Intervenção federal já investiu mais de R$ 1,2 bi na segurança do Rio

Os processos de aquisição de materiais, equipamentos e veículos em andamento pelo Gabinete da Intervenção Federal no Rio de Janeiro (GIFRJ) já somam R$ 1,211 bilhão. Desse total, a maior parte vai beneficiar a Polícia Militar, com R$ 565 milhões em materiais. A Polícia Civil vai receber R$ 297 milhões; a Secretaria de Administração Penitenciária (Seap), R$ 87 milhões em materiais; o Ministério da Defesa, R$ 200 milhões; o Corpo de Bombeiros, R$ 59,7 milhões; a Secretaria de Segurança, R$ 2,5 milhões, e o próprio Gabinete R$ 424,4 mil.

Os dados foram divulgados nesta terça-feira (25) pelo interventor general Walter Braga Netto, durante o fórum Olhares sobre a Intervenção Federal: Planejamento, Economia e Políticas Públicas, uma parceria do Observatório Militar da Praia Vermelha e a Fundação Getúlio Vargas (FGV).

Segundo o general, os processos de aquisição incluem 3.605 veículos, mais de 30 mil armamentos e 1 milhão de munições, 24 mil coletes balísticos, 1.000 equipamentos de proteção individual e 268 mil peças de fardamento, além de material para polícia técnica, manutenção preventiva de veículos, itens de salvamento e material de informática.

Legado
Braga Netto destacou, porém, que, como principal legado, a intervenção vai deixar questões intangíveis e de mudança de postura das corporações.
“O mais importante é o intangível. São os cursos de gestão, é a parte de ensino que nós estamos trabalhando, é a postura do policial na rua. Todo dia de manhã o coronel Laviano [Luis Claudio Laviano, comandante da Polícia Militar] bota uma mensagem de WhatsApp, às 4h30min da manhã: policial, ter atitude não significa ser grosseiro; policial, quando a viatura está parada pelo menos um deve ficar fora do carro; sobre manutenção do armamento. Todo dia! Isso é o intangível e esse vai ser o grande legado da intervenção”.

Segundo o secretário de estado de Segurança, general Richard Nunes, os indicadores de criminalidade de setembro, que ainda não foram fechados, mostrarão a “redução significativa de todas as modalidades criminosas”, na comparação com o mesmo período do ano passado.
“Temos a confiança elevada de que estamos solucionando os problemas graves que encontramos. Se compararmos a situação que temos hoje, em setembro, com aquela que encontramos em fevereiro, a mudança é significativa. Nós encontramos um quadro deteriorado, com indicadores todos crescentes. A tendência é que nós chegássemos a essa época do ano totalmente fora de controle, o que nós conseguimos foi reverter essa tendência, e hoje nós temos pleno controle das instituições e sabemos o muito que temos que avançar ainda, mas é importante que a gente reconheça tudo que já foi feito”.

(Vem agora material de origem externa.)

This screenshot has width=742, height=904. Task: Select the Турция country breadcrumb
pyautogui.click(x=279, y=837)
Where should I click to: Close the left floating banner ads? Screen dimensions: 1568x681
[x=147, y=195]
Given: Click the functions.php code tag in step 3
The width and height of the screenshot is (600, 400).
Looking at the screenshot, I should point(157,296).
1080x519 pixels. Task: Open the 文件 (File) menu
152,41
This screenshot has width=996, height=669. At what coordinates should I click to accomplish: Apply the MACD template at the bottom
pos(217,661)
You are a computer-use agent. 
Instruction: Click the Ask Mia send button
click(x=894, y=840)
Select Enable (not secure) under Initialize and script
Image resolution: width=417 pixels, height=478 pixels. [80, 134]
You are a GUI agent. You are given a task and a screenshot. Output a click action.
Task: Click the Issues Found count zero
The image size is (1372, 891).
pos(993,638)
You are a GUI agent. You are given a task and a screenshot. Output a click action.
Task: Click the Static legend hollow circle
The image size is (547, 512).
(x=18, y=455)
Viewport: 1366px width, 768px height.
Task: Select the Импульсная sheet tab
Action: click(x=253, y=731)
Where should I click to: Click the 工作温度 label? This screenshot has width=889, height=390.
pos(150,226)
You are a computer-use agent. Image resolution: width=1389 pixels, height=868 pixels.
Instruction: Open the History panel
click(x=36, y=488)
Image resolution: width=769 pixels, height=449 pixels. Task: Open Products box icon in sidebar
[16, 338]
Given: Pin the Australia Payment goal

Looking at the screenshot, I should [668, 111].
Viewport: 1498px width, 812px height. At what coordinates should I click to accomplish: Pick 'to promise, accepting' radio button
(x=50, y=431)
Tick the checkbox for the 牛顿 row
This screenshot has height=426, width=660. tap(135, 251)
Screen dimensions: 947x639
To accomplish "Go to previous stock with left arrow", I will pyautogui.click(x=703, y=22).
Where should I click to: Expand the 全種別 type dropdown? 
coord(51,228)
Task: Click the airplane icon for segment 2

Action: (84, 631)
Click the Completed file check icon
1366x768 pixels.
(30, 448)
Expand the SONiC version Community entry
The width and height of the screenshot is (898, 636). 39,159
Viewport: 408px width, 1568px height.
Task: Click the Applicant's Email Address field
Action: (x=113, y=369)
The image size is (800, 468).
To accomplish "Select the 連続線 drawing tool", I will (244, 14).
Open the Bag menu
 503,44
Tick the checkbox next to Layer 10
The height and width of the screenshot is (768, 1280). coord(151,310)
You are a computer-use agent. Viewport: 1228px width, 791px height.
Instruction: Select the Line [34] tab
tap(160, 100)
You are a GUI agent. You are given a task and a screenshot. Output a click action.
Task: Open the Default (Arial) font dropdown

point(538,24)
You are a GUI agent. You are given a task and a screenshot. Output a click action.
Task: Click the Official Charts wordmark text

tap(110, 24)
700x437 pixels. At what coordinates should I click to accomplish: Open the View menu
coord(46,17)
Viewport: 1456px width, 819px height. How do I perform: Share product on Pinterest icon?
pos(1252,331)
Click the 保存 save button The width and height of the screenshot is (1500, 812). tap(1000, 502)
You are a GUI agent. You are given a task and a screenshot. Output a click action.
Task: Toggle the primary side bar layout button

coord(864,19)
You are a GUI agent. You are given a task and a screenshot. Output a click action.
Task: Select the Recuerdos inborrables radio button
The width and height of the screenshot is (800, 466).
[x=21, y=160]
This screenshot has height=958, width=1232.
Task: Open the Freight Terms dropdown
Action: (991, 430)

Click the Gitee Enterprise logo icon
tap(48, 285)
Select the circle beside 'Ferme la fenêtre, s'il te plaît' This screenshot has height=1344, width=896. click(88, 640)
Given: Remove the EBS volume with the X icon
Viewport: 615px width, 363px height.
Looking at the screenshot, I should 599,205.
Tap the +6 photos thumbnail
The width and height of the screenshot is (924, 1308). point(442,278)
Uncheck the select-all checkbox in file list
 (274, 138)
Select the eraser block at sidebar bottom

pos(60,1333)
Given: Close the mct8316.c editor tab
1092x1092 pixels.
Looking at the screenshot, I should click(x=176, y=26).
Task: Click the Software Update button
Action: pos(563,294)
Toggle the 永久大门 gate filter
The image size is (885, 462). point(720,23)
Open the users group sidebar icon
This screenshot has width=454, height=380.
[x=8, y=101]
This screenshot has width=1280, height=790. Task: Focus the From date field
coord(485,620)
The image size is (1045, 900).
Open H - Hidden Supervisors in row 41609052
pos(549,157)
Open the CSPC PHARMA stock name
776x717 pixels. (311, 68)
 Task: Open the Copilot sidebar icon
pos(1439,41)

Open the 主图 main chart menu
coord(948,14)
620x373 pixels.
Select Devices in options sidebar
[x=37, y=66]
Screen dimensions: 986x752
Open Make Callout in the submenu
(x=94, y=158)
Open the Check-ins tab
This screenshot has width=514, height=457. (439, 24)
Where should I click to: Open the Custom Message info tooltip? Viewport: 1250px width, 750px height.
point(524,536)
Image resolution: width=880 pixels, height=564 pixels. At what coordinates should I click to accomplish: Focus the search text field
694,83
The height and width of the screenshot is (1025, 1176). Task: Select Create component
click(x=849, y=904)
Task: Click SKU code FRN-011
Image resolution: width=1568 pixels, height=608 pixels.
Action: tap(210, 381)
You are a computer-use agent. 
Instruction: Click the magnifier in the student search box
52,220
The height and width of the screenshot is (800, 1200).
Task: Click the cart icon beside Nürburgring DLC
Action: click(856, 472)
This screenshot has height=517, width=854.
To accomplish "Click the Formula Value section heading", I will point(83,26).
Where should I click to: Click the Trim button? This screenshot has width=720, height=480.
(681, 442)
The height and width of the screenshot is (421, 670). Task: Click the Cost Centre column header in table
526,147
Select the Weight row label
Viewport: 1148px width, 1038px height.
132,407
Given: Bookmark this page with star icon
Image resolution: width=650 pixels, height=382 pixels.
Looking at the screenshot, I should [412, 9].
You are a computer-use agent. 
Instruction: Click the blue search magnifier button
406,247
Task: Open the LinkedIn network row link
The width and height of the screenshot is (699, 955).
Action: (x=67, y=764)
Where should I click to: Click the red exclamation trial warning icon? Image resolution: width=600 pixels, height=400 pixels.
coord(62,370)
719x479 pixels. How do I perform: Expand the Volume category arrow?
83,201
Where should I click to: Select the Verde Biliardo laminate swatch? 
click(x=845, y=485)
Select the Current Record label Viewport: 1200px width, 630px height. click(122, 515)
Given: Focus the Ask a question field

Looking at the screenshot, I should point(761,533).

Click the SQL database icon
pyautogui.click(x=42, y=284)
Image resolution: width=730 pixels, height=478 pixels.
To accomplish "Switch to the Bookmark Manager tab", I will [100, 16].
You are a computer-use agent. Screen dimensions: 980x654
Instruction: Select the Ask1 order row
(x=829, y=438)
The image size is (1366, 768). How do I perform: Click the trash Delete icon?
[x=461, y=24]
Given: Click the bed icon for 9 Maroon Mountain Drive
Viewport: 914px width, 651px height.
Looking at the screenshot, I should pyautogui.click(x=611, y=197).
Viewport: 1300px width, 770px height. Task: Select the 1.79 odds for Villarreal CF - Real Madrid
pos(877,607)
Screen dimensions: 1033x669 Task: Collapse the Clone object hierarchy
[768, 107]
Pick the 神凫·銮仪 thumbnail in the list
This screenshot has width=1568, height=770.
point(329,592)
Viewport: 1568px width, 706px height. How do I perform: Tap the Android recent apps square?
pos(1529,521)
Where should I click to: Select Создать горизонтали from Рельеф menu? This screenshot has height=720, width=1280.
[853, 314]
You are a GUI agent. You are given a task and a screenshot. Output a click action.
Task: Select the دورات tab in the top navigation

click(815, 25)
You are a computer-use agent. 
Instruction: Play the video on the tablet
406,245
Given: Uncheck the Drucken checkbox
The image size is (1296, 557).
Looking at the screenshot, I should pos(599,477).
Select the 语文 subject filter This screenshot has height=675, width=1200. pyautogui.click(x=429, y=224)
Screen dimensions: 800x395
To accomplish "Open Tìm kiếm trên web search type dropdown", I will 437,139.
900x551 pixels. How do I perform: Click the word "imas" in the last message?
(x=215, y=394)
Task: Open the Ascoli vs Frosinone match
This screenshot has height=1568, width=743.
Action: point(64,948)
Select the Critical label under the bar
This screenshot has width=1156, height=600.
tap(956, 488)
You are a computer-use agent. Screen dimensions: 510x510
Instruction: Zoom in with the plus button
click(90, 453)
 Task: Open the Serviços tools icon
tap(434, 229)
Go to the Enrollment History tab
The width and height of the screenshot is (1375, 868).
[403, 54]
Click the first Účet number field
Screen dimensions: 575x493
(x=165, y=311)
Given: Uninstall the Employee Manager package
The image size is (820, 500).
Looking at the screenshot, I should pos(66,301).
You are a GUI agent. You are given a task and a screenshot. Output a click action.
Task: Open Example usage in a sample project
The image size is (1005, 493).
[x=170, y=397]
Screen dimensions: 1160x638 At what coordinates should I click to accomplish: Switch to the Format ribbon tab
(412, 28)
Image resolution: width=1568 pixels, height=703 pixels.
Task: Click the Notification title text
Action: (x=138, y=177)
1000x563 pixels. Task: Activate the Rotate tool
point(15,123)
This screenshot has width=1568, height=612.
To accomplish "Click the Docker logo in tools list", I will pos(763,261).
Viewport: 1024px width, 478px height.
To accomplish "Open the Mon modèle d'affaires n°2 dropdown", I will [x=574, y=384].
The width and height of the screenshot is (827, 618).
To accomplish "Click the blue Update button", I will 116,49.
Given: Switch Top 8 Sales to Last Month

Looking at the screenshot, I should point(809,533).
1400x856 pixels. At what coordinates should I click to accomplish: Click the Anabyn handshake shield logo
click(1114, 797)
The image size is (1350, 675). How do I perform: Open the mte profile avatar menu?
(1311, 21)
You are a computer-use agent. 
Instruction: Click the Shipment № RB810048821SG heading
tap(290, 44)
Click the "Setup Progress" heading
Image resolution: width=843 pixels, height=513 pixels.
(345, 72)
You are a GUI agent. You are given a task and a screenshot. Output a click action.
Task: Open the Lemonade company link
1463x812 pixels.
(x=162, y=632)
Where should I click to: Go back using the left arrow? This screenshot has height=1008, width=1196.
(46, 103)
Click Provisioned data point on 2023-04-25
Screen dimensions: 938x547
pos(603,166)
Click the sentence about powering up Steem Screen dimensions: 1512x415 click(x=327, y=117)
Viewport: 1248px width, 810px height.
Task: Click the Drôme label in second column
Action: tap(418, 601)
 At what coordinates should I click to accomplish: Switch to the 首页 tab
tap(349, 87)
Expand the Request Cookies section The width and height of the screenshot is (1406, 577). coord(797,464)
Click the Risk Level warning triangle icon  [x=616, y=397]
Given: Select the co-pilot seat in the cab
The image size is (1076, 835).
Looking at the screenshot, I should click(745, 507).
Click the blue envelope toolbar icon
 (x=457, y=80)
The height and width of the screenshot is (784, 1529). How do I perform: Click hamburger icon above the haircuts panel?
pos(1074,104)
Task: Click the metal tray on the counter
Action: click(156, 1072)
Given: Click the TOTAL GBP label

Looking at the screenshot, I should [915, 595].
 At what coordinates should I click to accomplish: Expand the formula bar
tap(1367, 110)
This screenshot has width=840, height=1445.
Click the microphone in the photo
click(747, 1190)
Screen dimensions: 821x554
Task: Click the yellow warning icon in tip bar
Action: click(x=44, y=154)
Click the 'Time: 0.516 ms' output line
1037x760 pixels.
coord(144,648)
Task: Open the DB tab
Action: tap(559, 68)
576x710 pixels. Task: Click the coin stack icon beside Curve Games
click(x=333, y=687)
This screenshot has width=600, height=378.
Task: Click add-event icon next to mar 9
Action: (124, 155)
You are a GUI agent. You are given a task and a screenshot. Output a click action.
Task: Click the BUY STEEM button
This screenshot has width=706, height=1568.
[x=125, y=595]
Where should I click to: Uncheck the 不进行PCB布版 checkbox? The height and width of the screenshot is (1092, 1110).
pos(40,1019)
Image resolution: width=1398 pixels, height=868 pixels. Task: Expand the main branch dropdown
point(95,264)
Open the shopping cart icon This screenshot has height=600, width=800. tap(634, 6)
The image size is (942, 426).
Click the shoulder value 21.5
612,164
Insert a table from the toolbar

Os dados apresentados pelo GIF no evento mostram queda nos números de homicídio doloso, que passou de 508 em março para 358 em agosto, e o de latrocínio, que passou de 20 para 13. Os roubos de rua baixaram de 11.206 registros em março para 10.854 em agosto e os roubos de carga baixaram de 918 para 673, na comparação entre os dois meses. O roubo de veículo passou de 5.358 para 3.909 e os roubos a estabelecimentos comerciais caíram de 638 para 535.

As mortes decorrentes de intervenção policial foram 109 em março, e em agosto subiram para 175.

Intervenção pode ser suspensa
Em entrevista exclusiva à Empresa Brasil de Comunicação (EBC), o presidente Michel Temer admitiu suspender, provisoriamente ou definitivamente, a intervenção federal para votar a reforma da Previdência ainda este ano. Conforme a lei, a intervenção impede a votação de emendas constitucionais, como é o caso da tramitação da PEC 287/2016, que altera as regras de aposentadoria e pensão.

“Como depende de votação em 1º e 2º turnos, de repente pode suspender a intervenção”, disse o presidente. Ele assinalou que “o combate ao crime [no Rio] deu resultado” e admitiu até o fim da intervenção no Estado.

“Vamos dizer que [caso] se encerre a intervenção, é preciso manter a estrutura que lá foi montada”, afirmou. A intervenção está prevista para terminar em 31 de dezembro de 2018. De acordo com Temer, a decisão vai depender de conversações entre o 1º e 2º turnos das eleições (7 e 28 de outubro) e também da vontade de seu sucessor.